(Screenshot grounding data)

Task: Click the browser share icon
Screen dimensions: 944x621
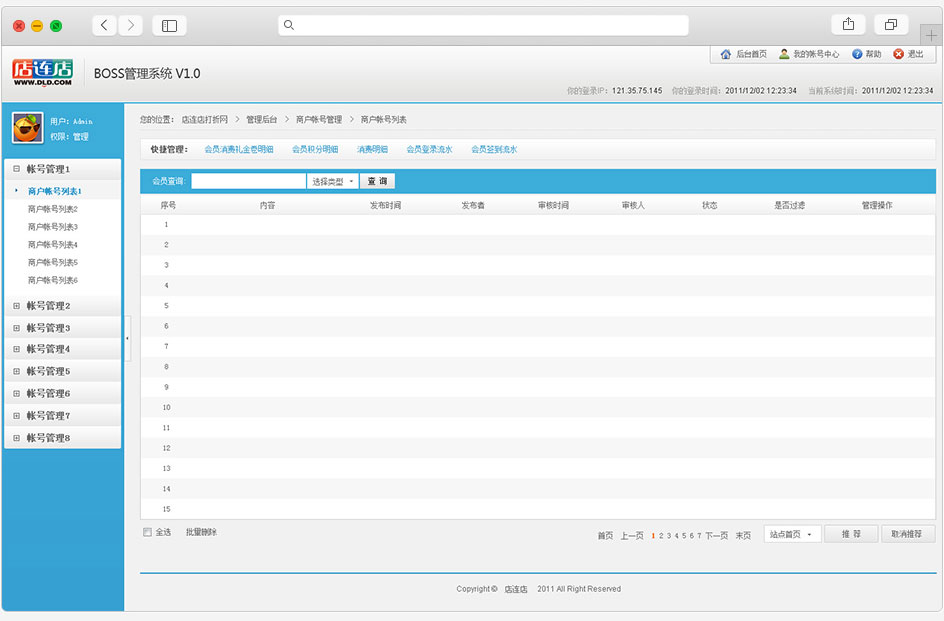Action: pyautogui.click(x=848, y=25)
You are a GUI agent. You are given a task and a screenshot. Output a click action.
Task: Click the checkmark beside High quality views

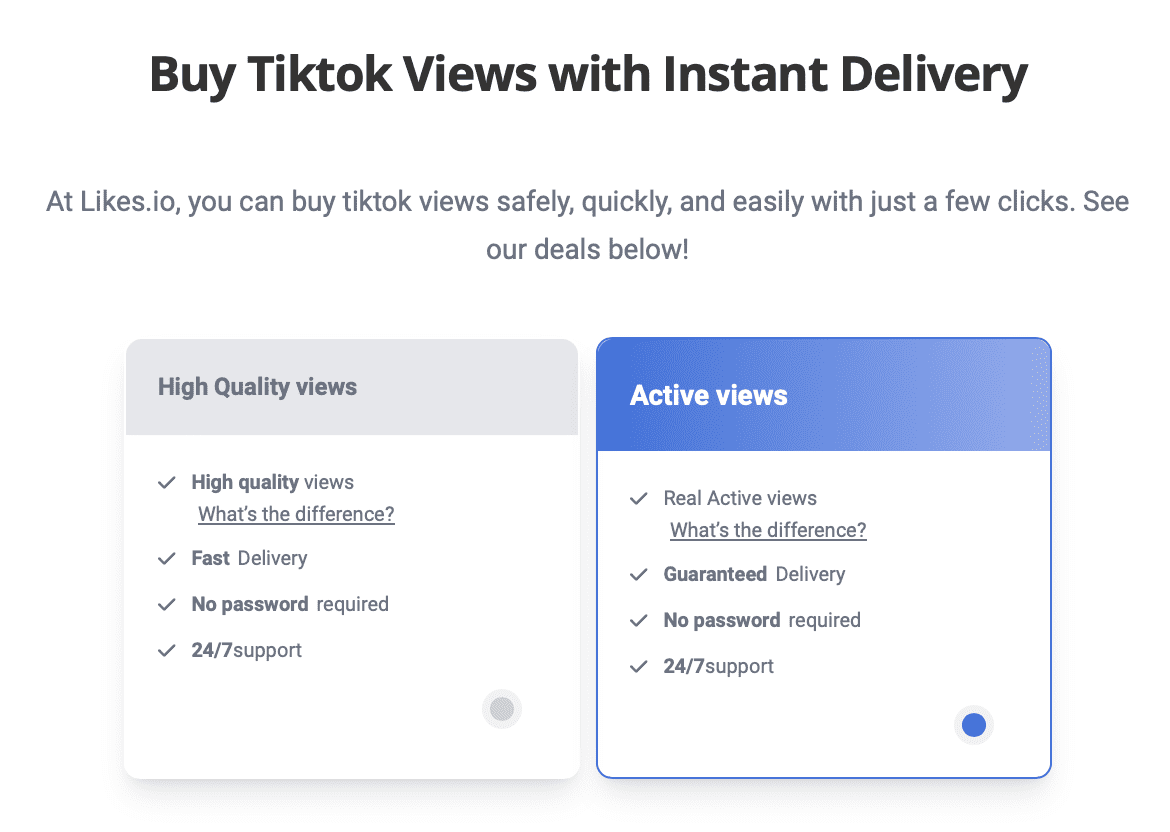167,483
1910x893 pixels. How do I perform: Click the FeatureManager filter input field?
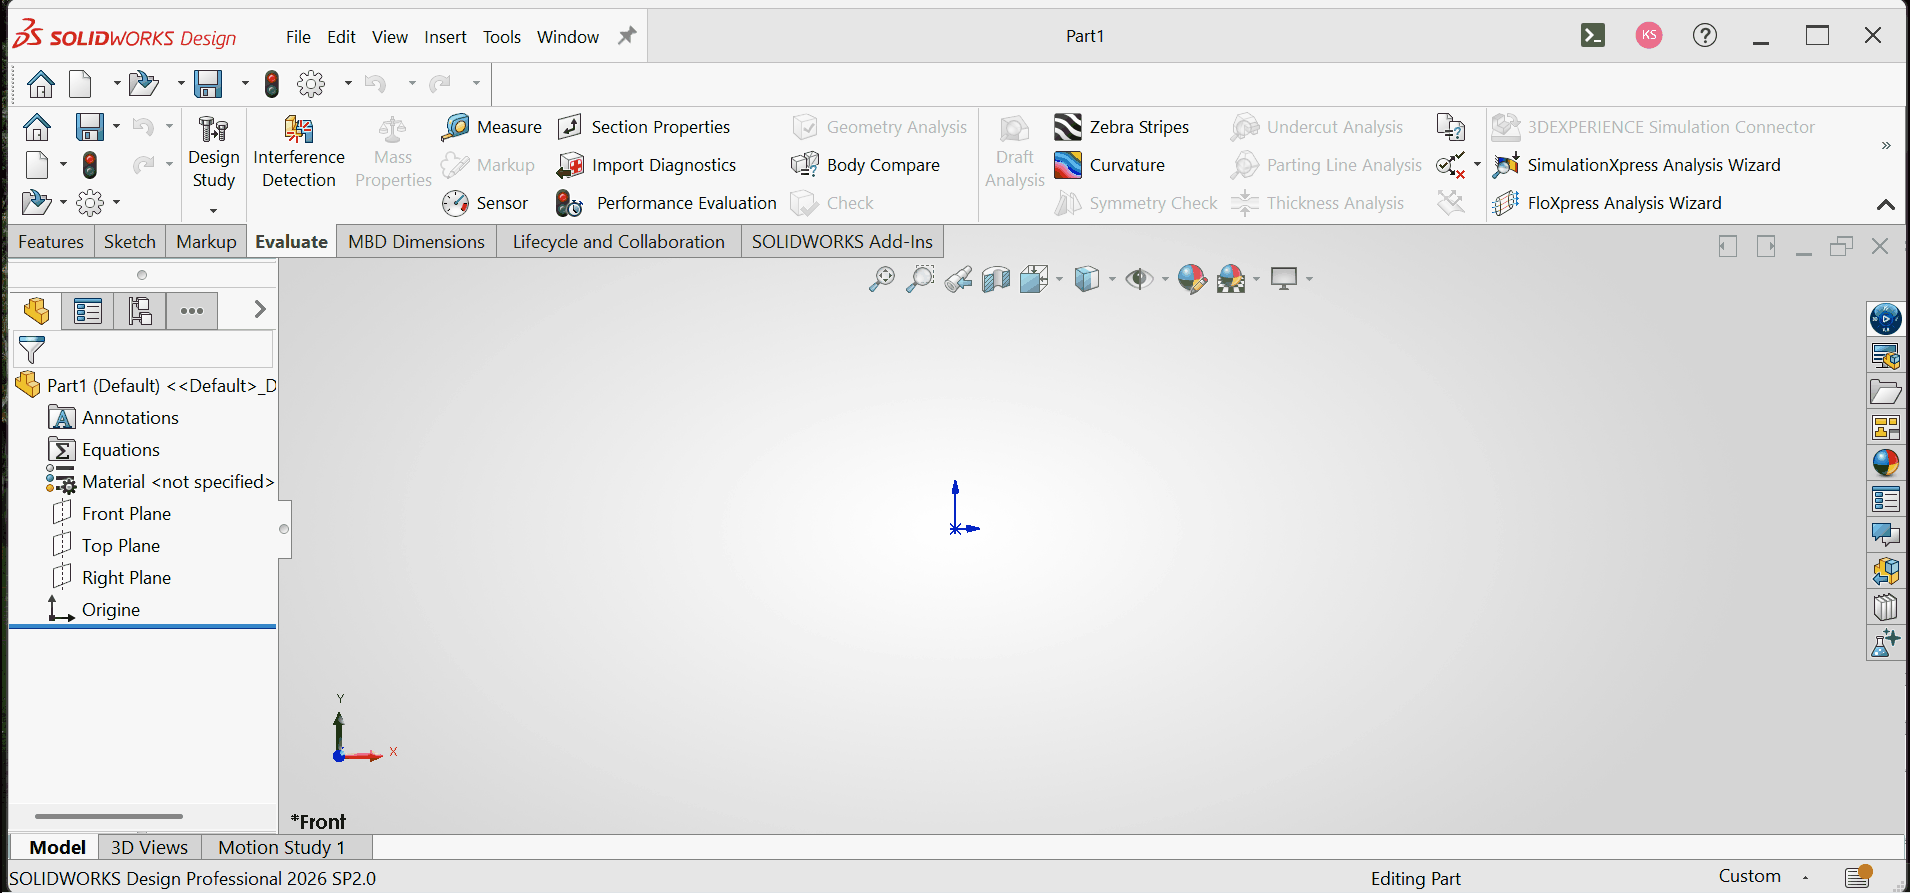pos(145,350)
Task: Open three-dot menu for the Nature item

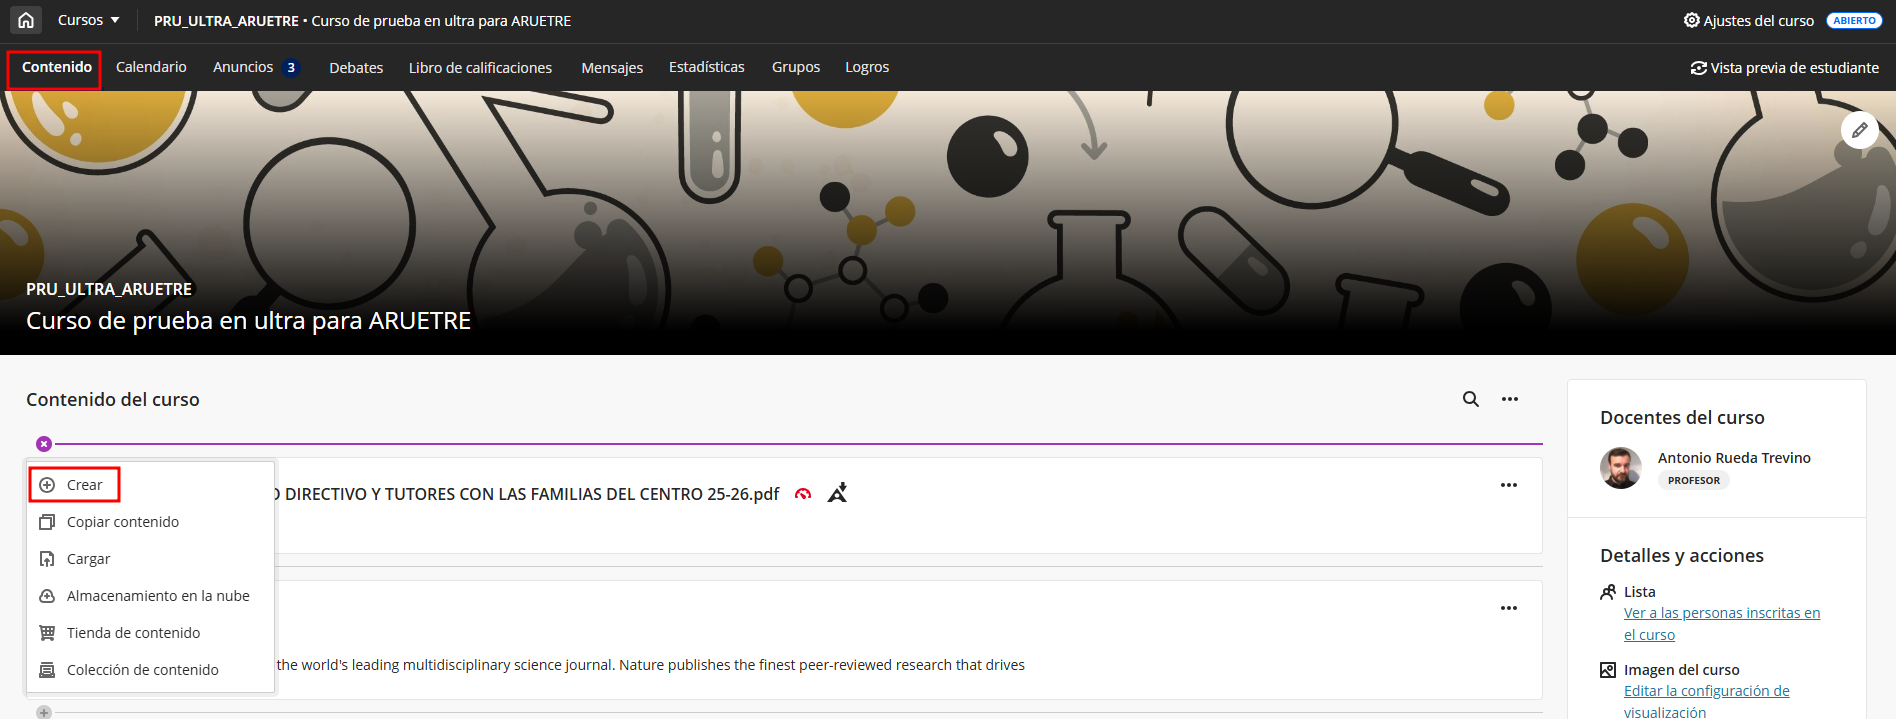Action: coord(1508,608)
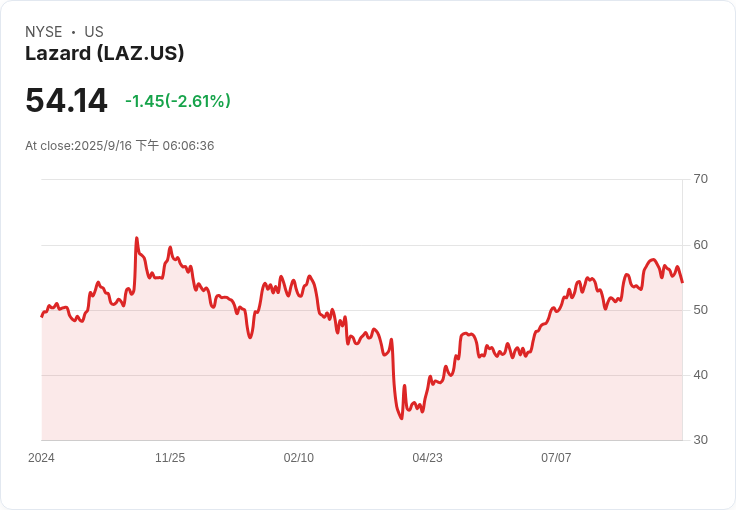This screenshot has height=510, width=736.
Task: Click the At close timestamp text
Action: [120, 146]
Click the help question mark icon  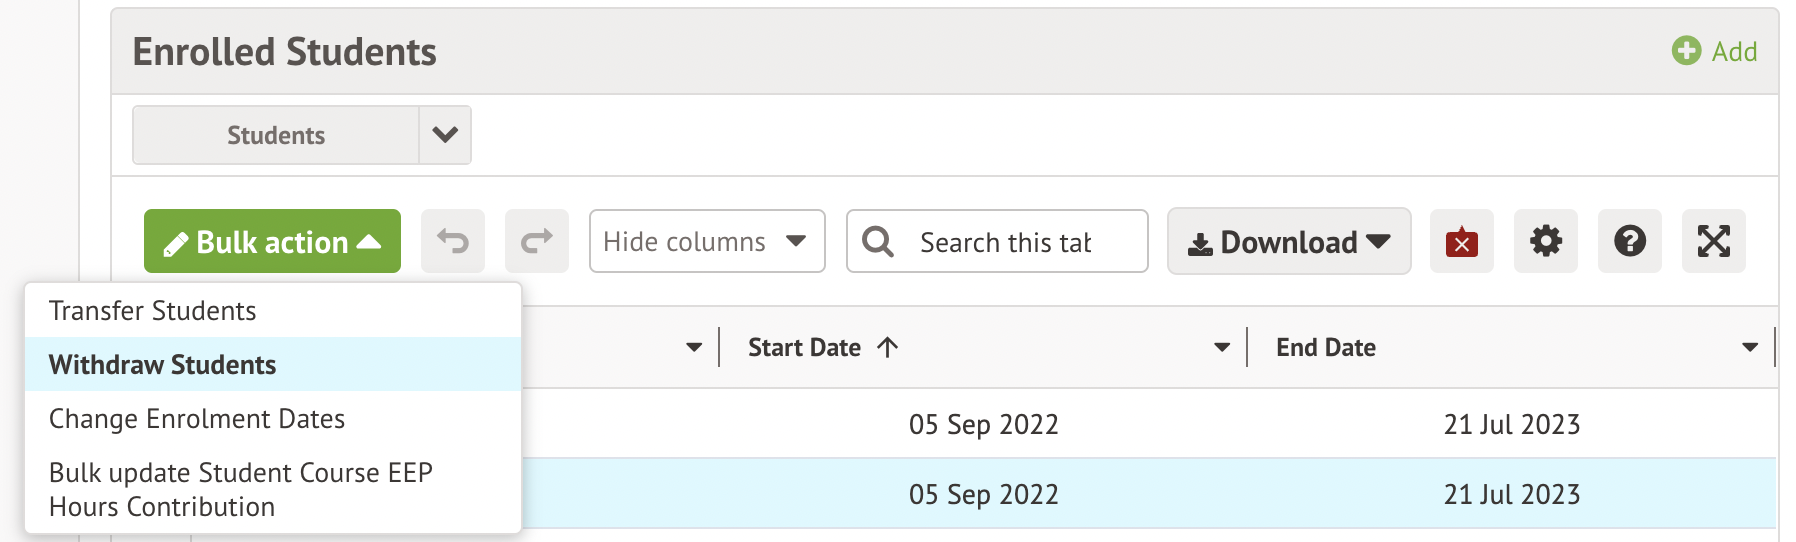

> _WORK INSTRUCTIONS_
Would you transcribe all of the data exactly, apart from its pictures?

> _EXPECTED ANSWER_
Task: Click the browser share icon
Screen dimensions: 944x621
Action: pyautogui.click(x=848, y=25)
You are a GUI agent. You are given a task and a screenshot. Output a click action.
Task: Click the checkmark beside High quality views

167,483
1910x893 pixels. How do I perform: Click the FeatureManager filter input field?
pos(145,350)
Task: Open three-dot menu for the Nature item

Action: coord(1508,608)
This screenshot has height=510, width=736.
Task: Click the At close timestamp text
Action: [120, 146]
Click the help question mark icon  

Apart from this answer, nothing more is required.